_Task instructions_
In the copy you make, include no pictures, and transcribe every record exactly.

_Provided records_

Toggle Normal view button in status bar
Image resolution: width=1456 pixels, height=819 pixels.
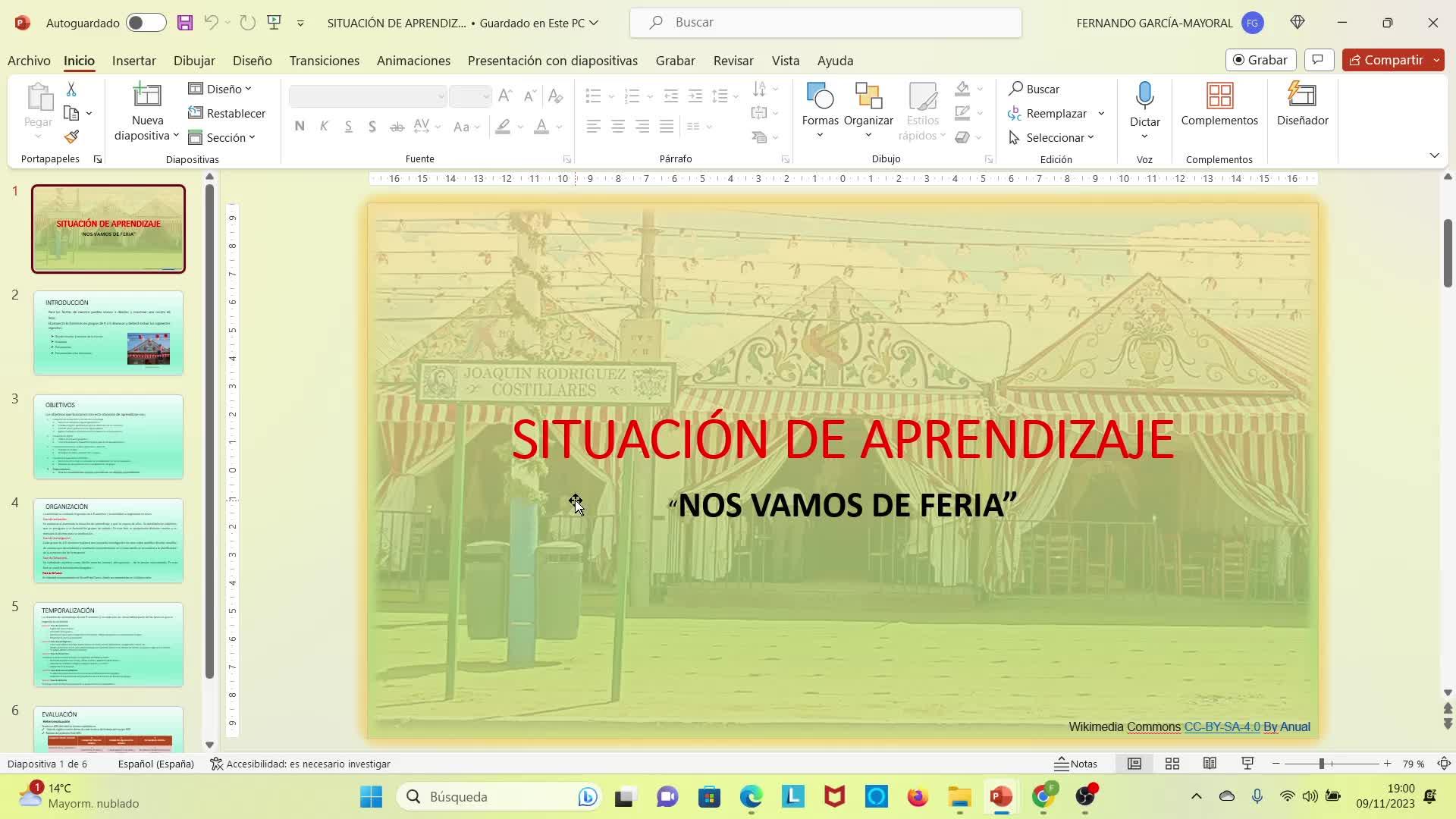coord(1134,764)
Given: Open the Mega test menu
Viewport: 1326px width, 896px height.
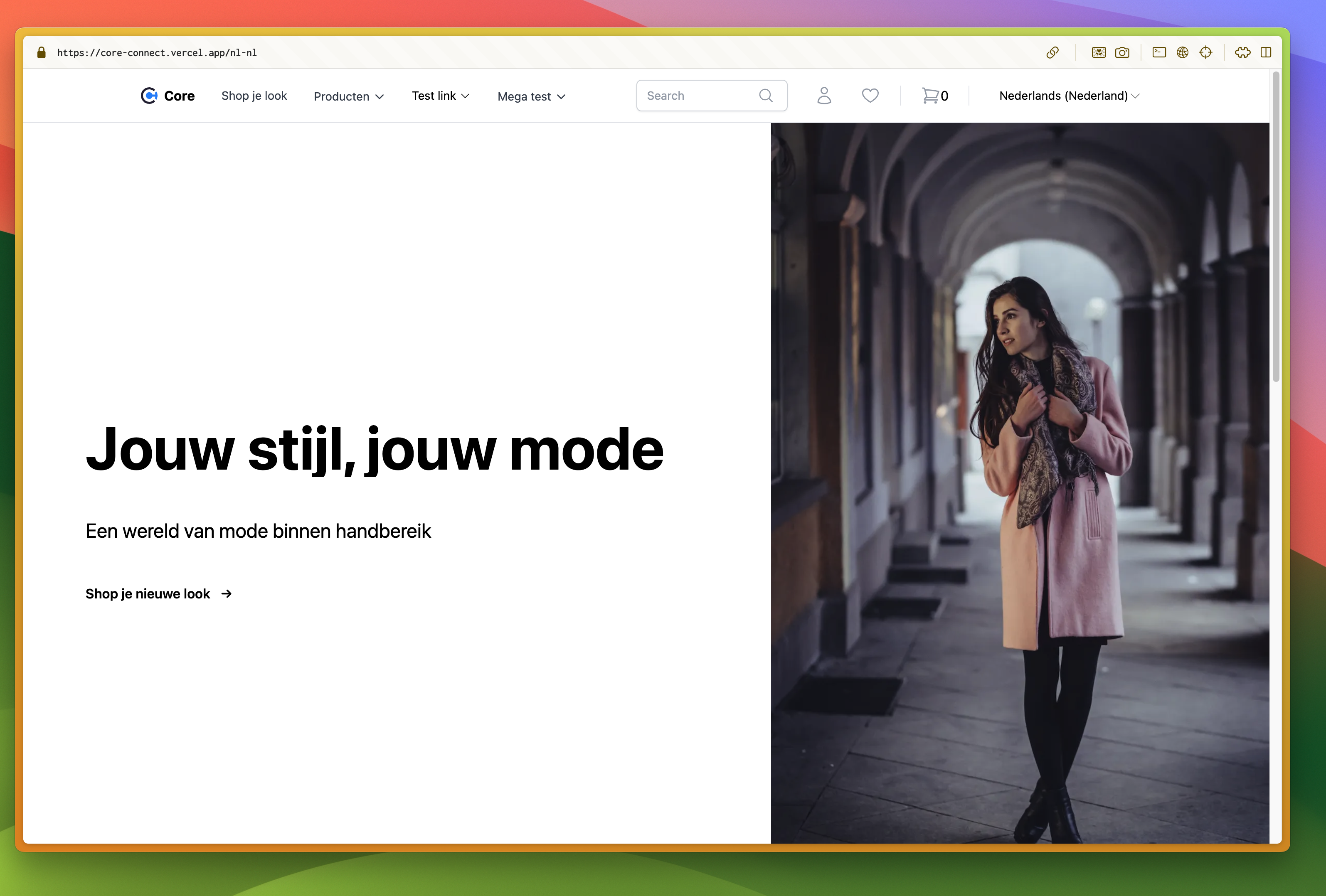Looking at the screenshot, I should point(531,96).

_Exercise answer_
Toggle Normal view button in status bar
Image resolution: width=1456 pixels, height=819 pixels.
coord(1134,764)
Given: Open the Mega test menu
Viewport: 1326px width, 896px height.
Looking at the screenshot, I should point(531,96).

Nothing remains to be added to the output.